RAW DATA START
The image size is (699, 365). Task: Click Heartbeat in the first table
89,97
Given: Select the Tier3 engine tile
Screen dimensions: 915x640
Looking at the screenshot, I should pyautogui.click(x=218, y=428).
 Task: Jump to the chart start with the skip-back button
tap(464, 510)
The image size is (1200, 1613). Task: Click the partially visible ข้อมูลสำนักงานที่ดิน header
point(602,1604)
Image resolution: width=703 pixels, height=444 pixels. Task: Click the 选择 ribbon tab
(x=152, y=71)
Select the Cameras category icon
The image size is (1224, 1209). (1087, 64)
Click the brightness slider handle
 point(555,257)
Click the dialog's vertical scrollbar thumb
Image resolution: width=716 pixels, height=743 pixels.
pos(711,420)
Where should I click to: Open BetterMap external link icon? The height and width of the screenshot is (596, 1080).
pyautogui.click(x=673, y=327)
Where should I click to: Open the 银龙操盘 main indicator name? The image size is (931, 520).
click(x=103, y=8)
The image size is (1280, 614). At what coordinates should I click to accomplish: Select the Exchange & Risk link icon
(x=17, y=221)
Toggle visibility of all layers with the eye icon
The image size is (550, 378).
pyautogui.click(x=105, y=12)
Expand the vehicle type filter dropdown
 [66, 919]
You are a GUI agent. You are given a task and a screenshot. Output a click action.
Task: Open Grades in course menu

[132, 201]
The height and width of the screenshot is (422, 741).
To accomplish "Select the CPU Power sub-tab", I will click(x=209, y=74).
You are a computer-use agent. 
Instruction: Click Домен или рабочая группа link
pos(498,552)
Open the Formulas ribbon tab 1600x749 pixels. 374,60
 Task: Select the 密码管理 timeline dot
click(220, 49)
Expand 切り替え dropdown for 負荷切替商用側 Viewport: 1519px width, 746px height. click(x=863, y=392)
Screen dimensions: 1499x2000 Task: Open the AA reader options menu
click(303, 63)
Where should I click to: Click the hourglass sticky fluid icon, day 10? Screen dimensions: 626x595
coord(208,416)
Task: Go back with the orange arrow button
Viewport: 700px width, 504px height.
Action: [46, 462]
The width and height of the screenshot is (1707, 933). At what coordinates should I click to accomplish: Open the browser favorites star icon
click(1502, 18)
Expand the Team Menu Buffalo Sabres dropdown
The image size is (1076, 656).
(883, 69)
RAW DATA END
TASK BRIEF:
Determine how many lines in the data above contain the string "agent". Give nothing except the number.

REPLY TO THE TASK:
2